======== DATA TO USE ========

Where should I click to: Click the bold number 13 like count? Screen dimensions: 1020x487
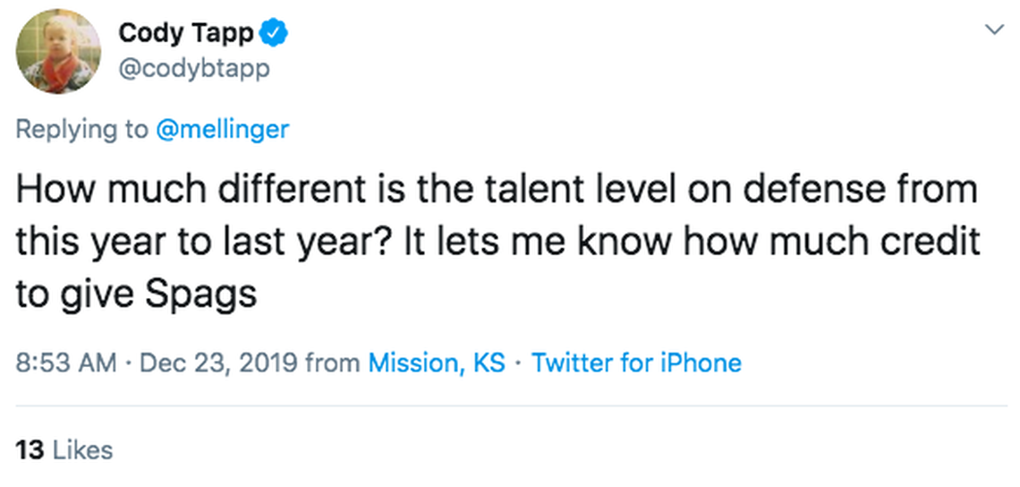pos(30,449)
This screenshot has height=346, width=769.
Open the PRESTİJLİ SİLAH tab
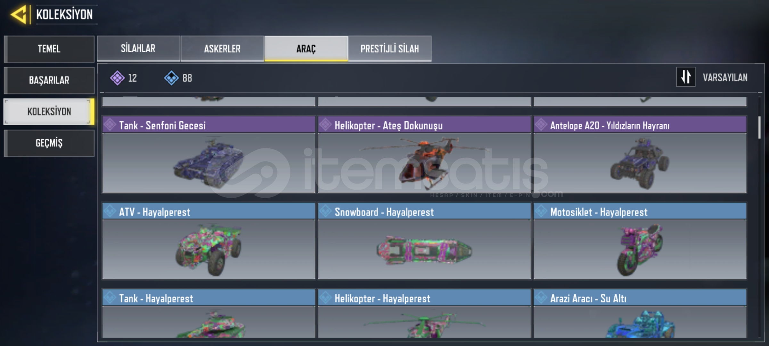[390, 48]
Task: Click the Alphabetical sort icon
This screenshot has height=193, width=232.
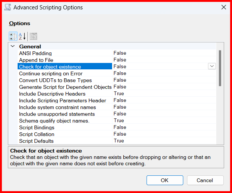Action: [22, 36]
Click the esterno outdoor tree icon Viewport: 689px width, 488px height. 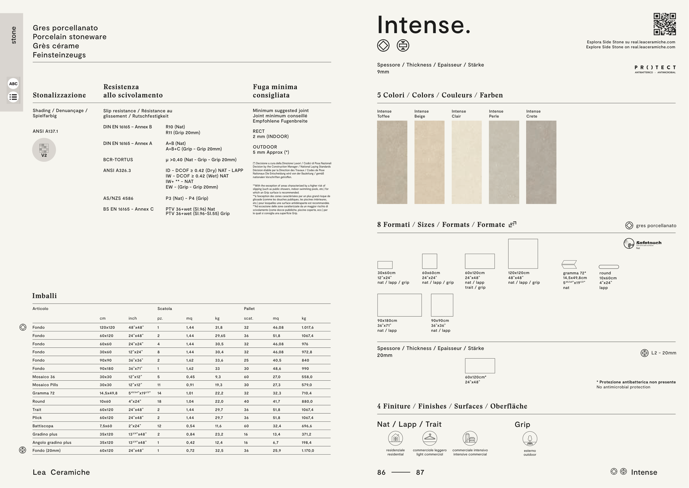[530, 439]
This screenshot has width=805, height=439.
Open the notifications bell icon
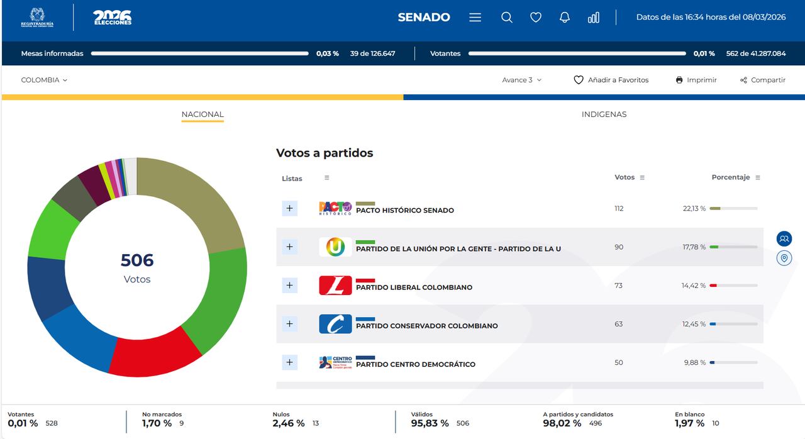(564, 18)
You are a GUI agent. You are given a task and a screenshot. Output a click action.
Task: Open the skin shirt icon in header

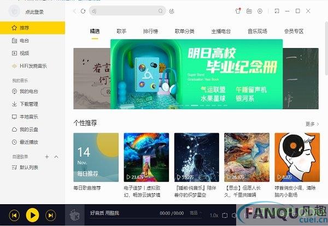[238, 11]
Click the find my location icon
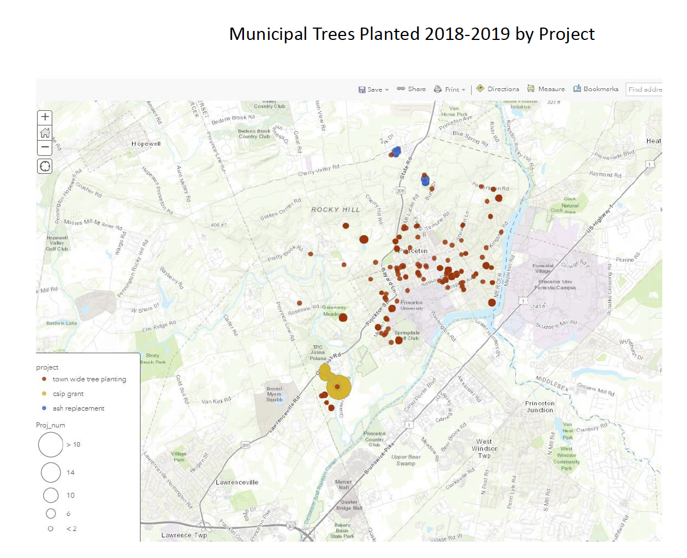 (45, 167)
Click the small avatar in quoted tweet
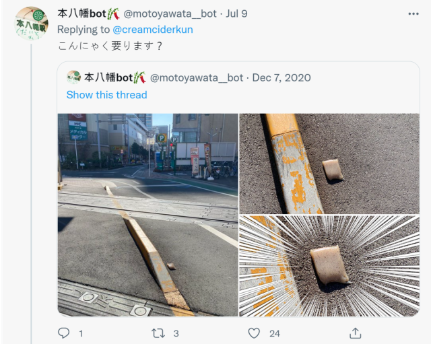Viewport: 431px width, 344px height. point(73,77)
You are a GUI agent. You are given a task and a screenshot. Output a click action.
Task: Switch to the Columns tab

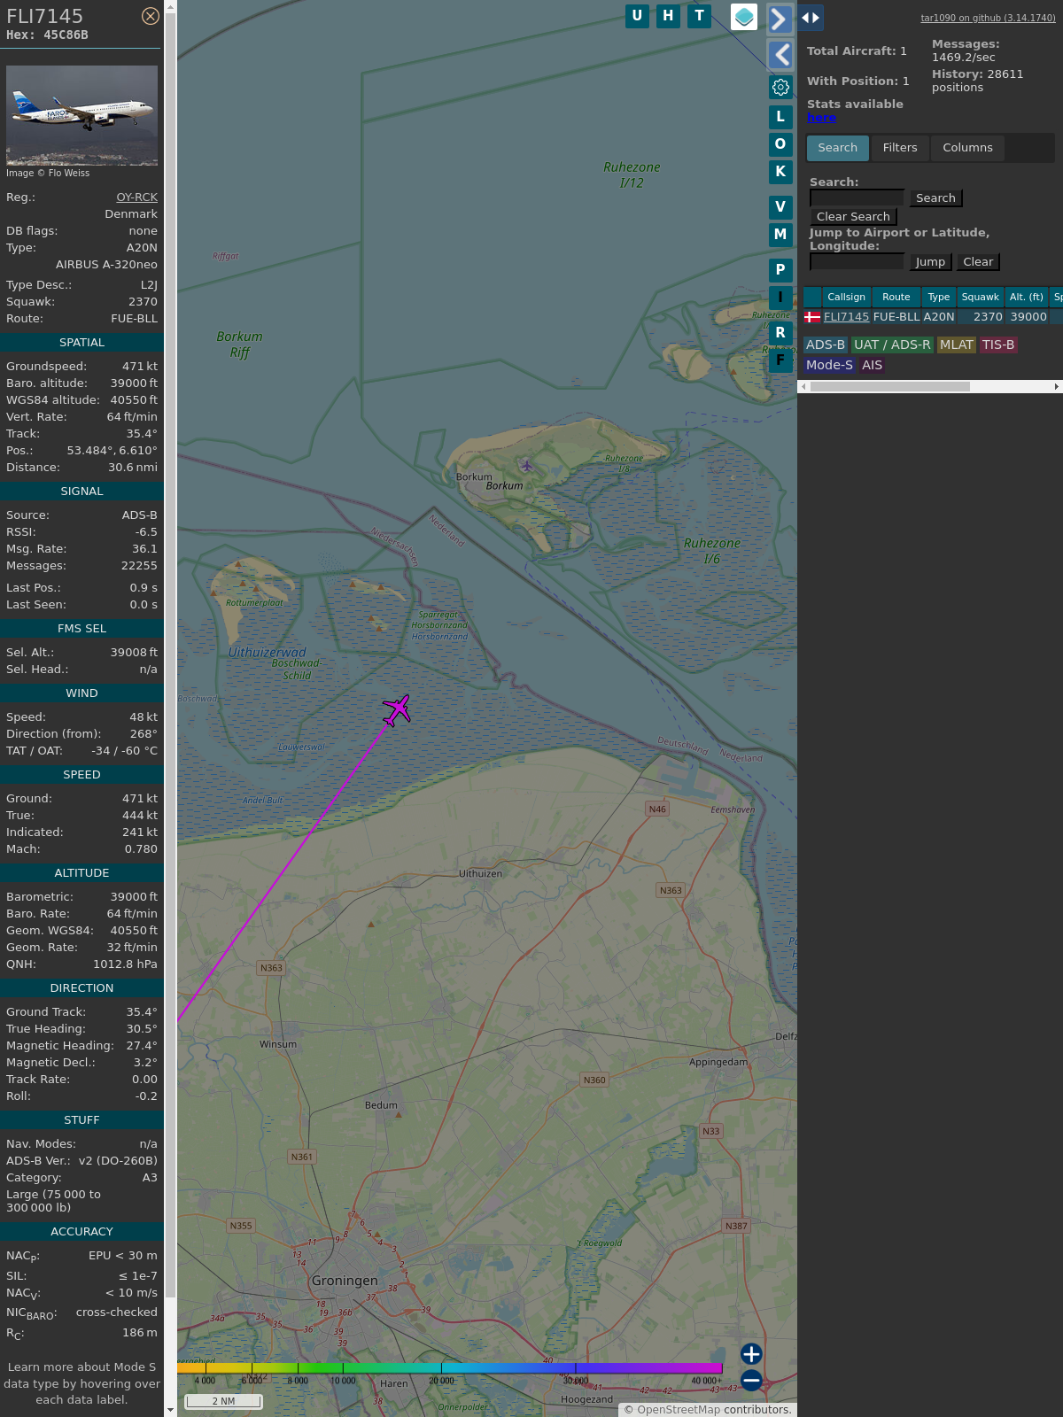coord(966,148)
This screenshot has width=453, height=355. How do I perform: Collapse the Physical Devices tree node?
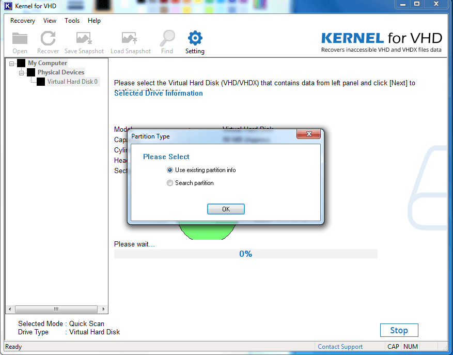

========

■ BRIEF ■
Can you render the entries from the line with "Click the find my location icon" to the line with "coord(966,148)" as a two-column CSV headed instruction and location, with one row per entry, each value in a single quoted field, and line breaks turned into spaces? Leave the pictures out.

■ FULL OUTPUT ■
instruction,location
"Click the find my location icon","(45, 167)"
"Click the small avatar in quoted tweet","Viewport: 431px width, 344px height. point(73,77)"
"You are a GUI agent. You are given a task and a screenshot. Output a click action. Task: Switch to the Columns tab","coord(966,148)"